WHAT THE TASK REQUIRES:
Express the rows from the start through the line containing "I will coord(623,1150)." as a two-column CSV with the headers instruction and answer, one line for each instruction paired with its answer. Put each value in a single quoted field and replace line breaks with spaces.

Items listed in a dataset:
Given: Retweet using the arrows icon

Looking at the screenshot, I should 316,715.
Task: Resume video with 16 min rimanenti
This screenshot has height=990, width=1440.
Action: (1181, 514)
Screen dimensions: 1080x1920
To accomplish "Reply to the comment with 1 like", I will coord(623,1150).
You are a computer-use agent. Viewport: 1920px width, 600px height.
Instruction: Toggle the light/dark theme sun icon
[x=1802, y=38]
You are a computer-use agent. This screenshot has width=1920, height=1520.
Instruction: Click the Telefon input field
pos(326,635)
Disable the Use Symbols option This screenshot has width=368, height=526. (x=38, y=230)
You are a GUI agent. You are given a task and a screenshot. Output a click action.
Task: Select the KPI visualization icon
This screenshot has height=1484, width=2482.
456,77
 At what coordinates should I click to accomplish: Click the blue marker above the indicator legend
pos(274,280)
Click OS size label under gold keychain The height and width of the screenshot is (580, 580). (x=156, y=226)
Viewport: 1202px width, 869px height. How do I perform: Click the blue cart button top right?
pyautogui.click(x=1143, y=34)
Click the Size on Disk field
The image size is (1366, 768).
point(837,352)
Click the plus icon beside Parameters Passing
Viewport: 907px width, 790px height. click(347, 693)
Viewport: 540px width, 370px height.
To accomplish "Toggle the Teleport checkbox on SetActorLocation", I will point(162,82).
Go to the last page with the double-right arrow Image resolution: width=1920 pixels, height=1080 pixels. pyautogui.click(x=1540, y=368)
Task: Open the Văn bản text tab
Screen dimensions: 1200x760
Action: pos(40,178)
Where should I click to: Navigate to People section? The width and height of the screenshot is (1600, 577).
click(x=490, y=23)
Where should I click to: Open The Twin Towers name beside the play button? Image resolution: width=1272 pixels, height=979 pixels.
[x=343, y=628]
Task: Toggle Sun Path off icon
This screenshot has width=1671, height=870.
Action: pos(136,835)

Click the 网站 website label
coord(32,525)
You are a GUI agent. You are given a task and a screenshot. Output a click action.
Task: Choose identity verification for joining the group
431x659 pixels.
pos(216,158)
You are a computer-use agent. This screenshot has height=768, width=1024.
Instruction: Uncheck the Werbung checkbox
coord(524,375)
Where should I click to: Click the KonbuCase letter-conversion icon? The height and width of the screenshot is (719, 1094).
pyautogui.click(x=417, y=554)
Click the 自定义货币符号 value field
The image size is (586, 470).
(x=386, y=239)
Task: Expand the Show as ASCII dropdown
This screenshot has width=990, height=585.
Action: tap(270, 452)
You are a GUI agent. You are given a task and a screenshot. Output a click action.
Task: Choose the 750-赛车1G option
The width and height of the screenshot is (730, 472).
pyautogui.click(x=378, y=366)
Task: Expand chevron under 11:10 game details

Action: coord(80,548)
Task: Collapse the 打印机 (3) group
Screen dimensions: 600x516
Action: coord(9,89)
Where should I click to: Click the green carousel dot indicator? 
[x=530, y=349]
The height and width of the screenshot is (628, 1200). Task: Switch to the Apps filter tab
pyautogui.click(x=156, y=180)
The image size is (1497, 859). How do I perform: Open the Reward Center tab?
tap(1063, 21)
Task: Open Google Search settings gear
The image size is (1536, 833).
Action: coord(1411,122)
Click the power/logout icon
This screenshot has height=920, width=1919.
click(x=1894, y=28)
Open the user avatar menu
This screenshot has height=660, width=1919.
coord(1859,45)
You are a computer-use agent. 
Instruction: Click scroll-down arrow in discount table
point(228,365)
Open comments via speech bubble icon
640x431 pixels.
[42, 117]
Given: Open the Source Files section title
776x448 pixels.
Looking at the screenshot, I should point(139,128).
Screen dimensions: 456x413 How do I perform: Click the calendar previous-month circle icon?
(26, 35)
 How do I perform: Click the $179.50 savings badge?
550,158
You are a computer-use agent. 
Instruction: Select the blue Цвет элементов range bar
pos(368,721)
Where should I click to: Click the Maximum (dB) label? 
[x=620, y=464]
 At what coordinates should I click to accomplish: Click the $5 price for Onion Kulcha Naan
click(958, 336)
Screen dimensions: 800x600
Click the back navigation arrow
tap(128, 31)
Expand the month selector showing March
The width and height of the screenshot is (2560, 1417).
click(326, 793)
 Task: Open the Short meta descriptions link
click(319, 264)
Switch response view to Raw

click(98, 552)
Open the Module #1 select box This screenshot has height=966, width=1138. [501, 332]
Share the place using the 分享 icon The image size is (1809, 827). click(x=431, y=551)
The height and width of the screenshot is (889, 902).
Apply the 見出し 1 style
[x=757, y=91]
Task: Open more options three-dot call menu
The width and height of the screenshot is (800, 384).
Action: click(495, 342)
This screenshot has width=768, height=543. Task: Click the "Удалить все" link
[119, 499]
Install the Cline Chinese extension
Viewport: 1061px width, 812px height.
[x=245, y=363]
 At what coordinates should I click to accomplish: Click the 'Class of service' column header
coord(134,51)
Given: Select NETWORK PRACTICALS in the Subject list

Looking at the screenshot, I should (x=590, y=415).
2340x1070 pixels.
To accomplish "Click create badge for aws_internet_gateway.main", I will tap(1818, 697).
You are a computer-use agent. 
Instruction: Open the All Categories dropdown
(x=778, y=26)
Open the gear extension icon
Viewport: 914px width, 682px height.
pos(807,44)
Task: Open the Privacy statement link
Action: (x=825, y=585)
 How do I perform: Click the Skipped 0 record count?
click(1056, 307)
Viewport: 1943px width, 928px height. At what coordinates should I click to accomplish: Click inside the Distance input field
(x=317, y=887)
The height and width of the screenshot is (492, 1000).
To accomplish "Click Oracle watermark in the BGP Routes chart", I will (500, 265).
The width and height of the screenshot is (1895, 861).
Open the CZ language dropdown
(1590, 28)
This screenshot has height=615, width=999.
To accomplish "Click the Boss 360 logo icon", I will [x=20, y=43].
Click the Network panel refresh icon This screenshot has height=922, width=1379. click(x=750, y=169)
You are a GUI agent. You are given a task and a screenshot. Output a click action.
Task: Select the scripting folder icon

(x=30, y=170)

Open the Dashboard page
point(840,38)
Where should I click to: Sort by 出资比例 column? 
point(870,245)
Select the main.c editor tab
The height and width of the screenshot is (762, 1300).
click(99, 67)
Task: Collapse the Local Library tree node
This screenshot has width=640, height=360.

SOLUTION BELOW:
instruction,answer
"Given: Retweet using the arrows icon","Looking at the screenshot, I should 316,715."
"Task: Resume video with 16 min rimanenti This screenshot has height=990, width=1440.","Action: (1181, 514)"
"Screen dimensions: 1080x1920 To accomplish ""Reply to the comment with 1 like"",","I will coord(623,1150)."